> [What to work on]:
The task calls for the lines below from the line with "Switch to the 发布封装 tab" to the line with "Given: Select the 运行状态 column header", both ends included, copied exactly, without any pictures.
*** Opening Exercise input ***
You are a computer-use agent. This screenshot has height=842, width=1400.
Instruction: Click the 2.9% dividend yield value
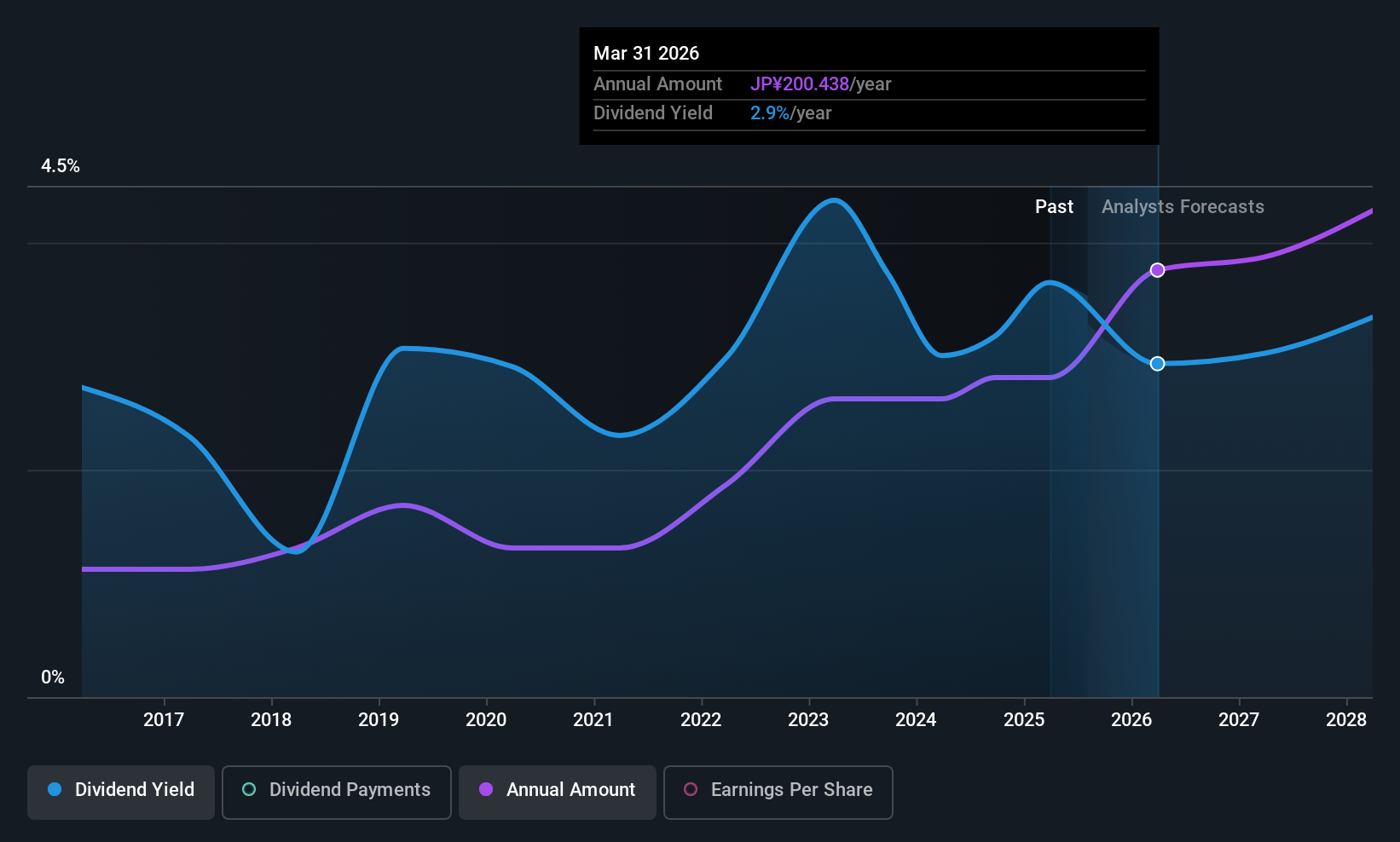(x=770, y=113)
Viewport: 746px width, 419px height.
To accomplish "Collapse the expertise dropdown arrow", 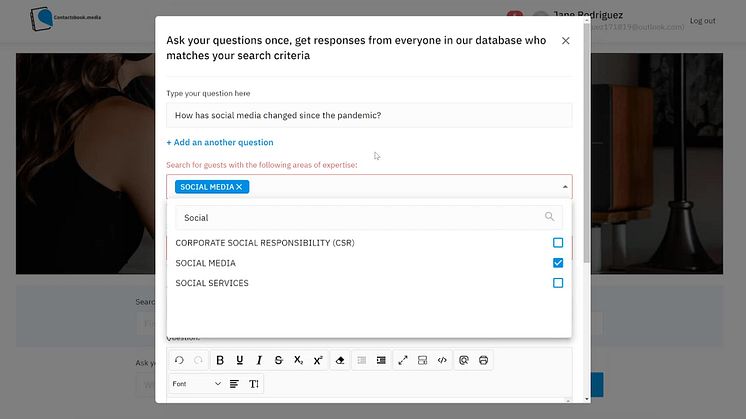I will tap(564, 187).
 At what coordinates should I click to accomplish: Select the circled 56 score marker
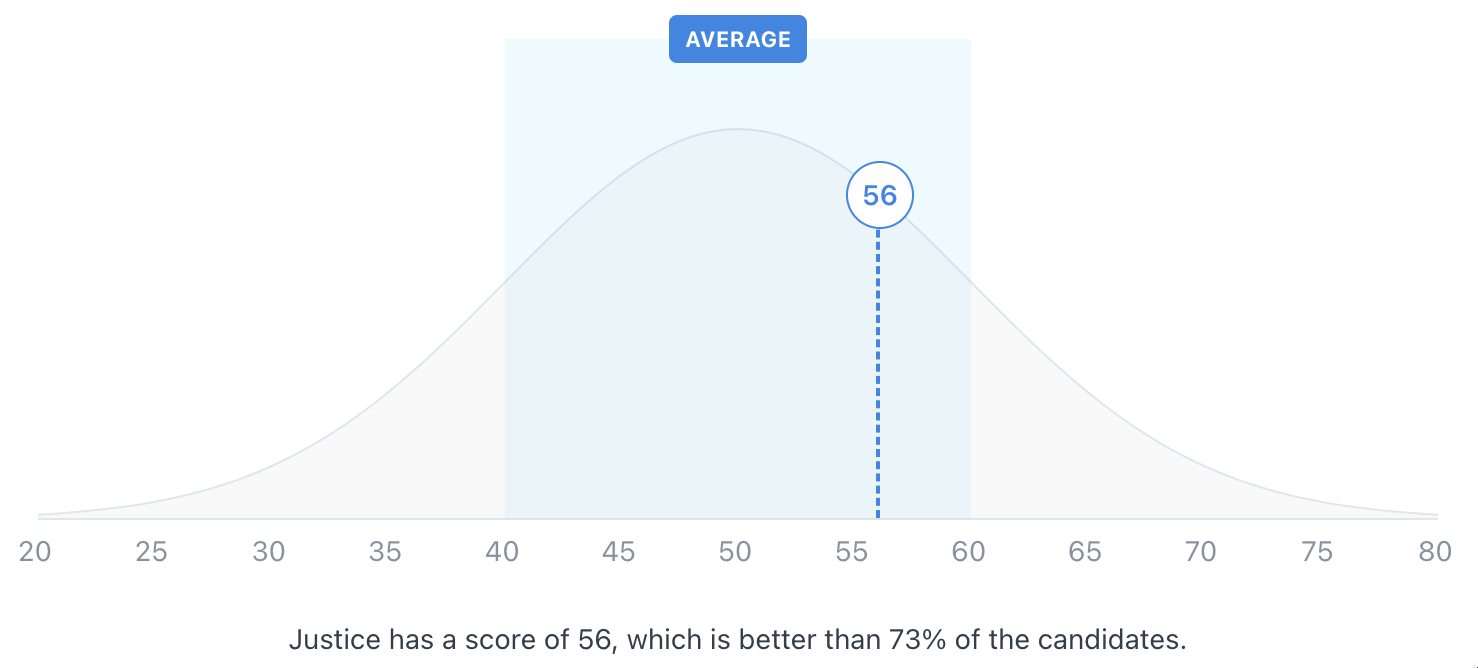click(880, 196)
*** Closing Exercise input ***
*** Opening Exercise input ***
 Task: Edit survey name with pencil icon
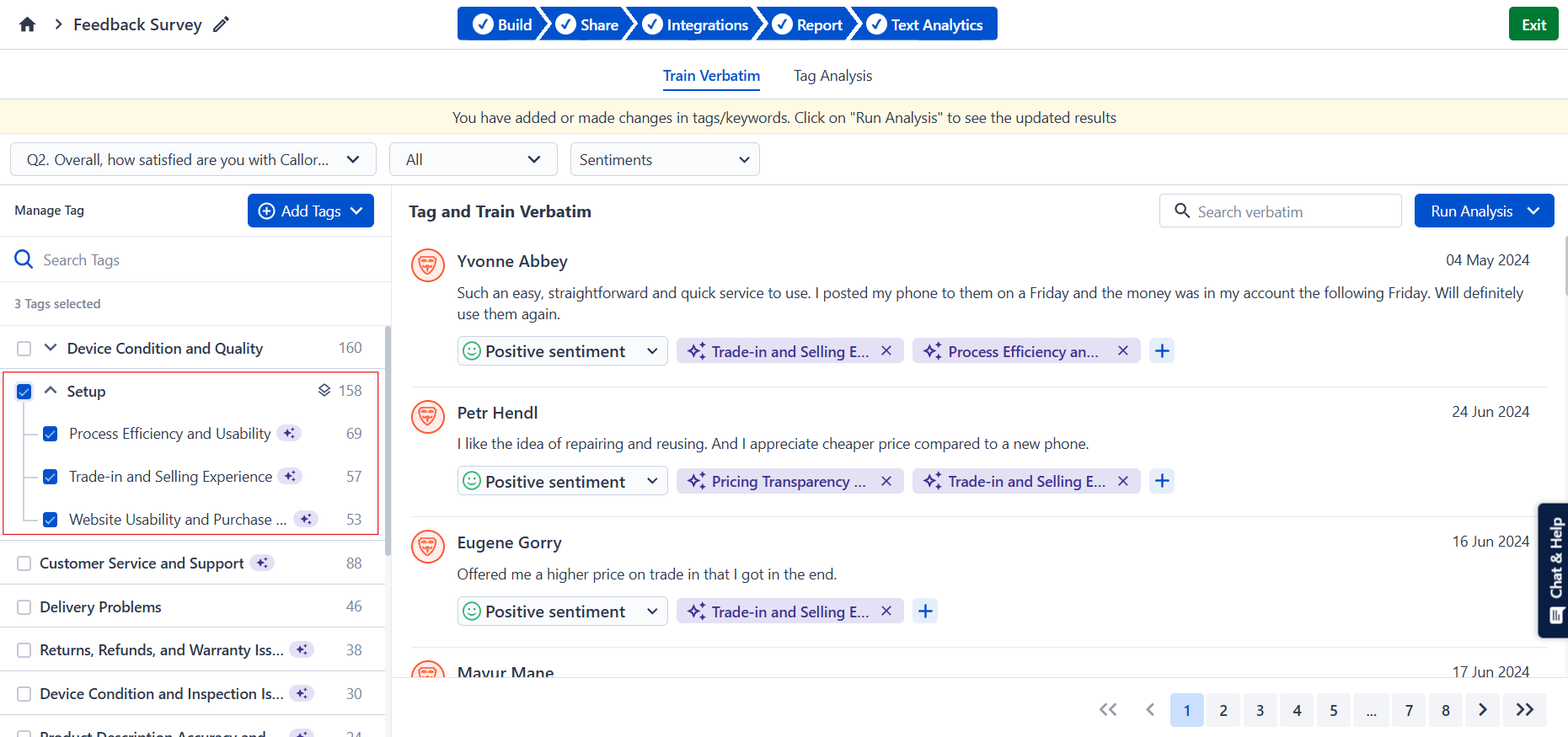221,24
*** Closing Exercise input ***
*** Opening Exercise input ***
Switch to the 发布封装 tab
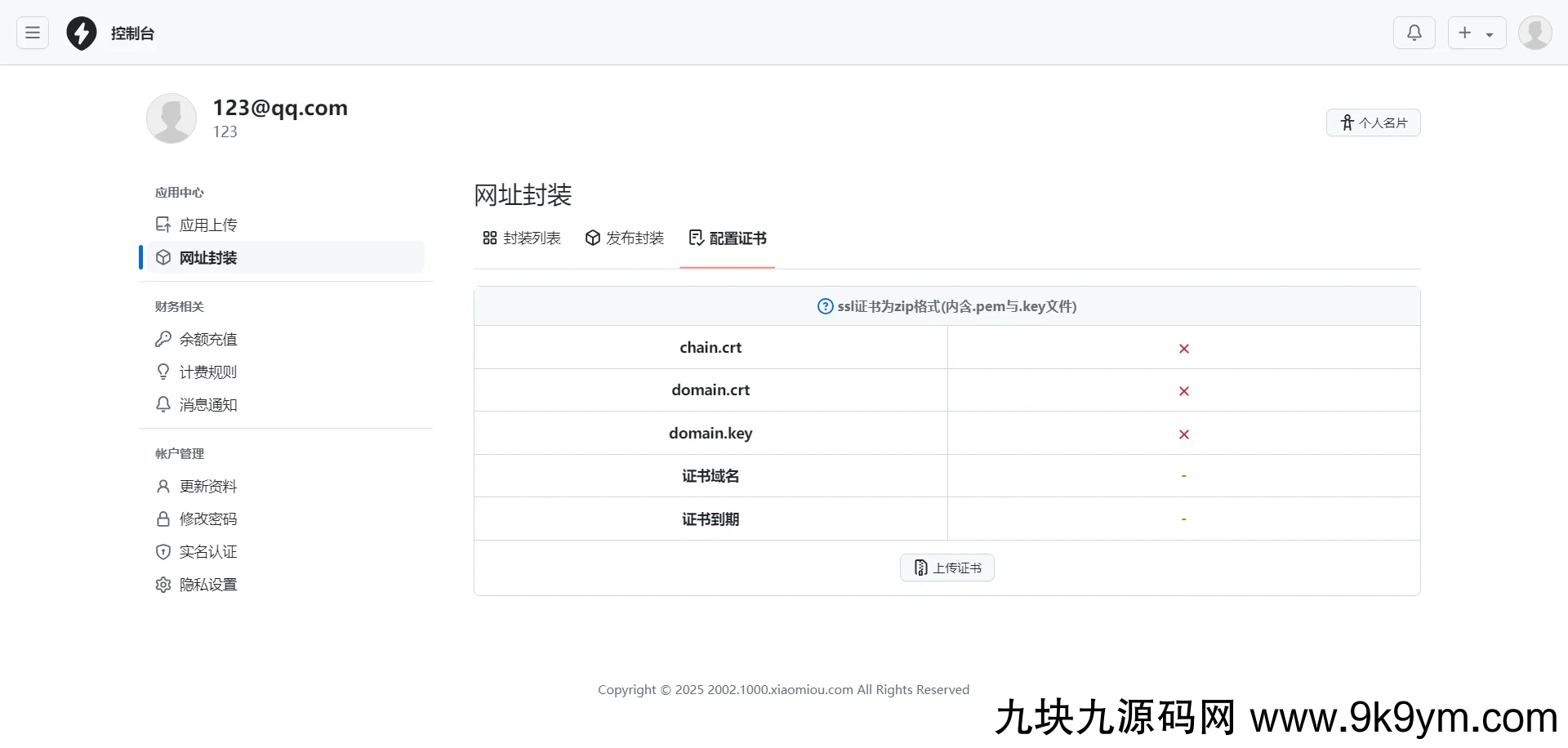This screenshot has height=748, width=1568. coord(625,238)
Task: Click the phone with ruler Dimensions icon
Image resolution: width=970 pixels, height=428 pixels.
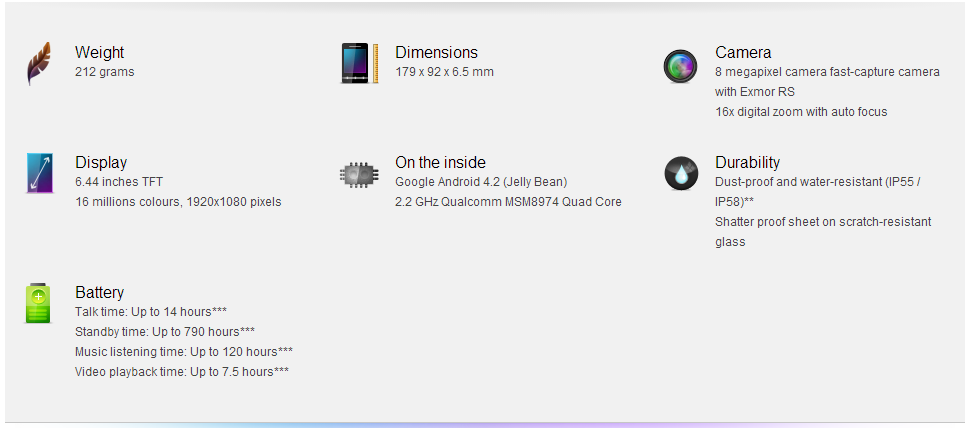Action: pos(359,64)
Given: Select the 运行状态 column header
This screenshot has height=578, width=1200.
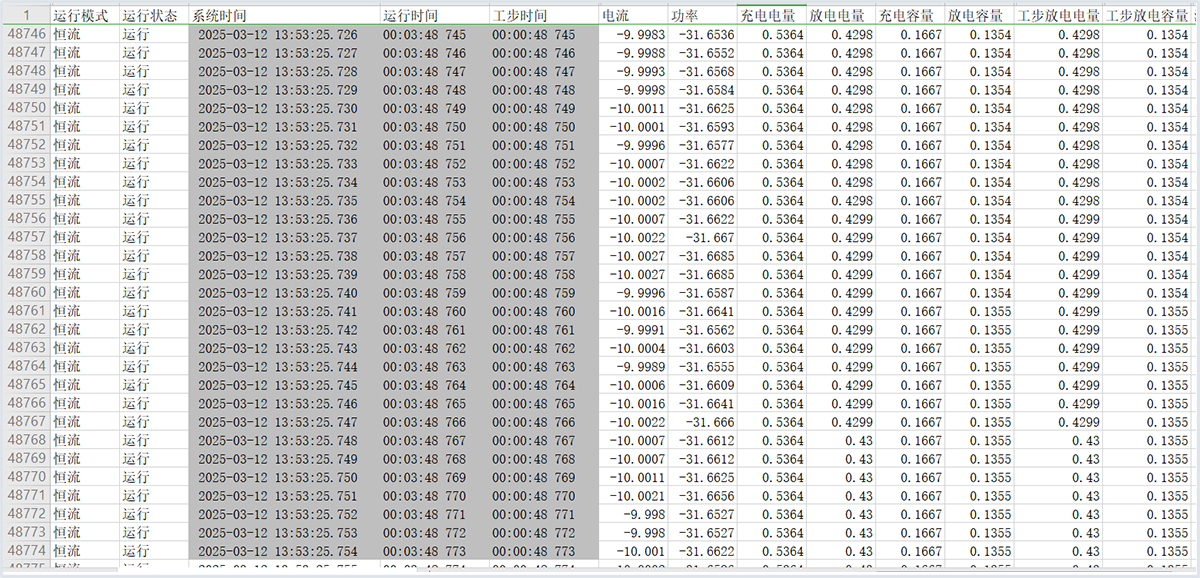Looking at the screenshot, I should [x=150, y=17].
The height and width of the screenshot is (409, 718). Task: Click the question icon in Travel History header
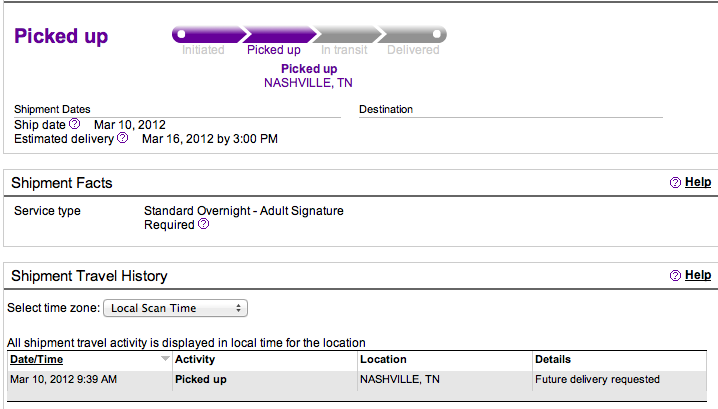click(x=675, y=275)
*** Closing Exercise input ***
> [Response for this exercise]:
Switch to the 发布封装 tab
This screenshot has height=748, width=1568. coord(625,238)
Task: Click the phone with ruler Dimensions icon
Image resolution: width=970 pixels, height=428 pixels.
Action: pos(359,64)
Given: Select the 运行状态 column header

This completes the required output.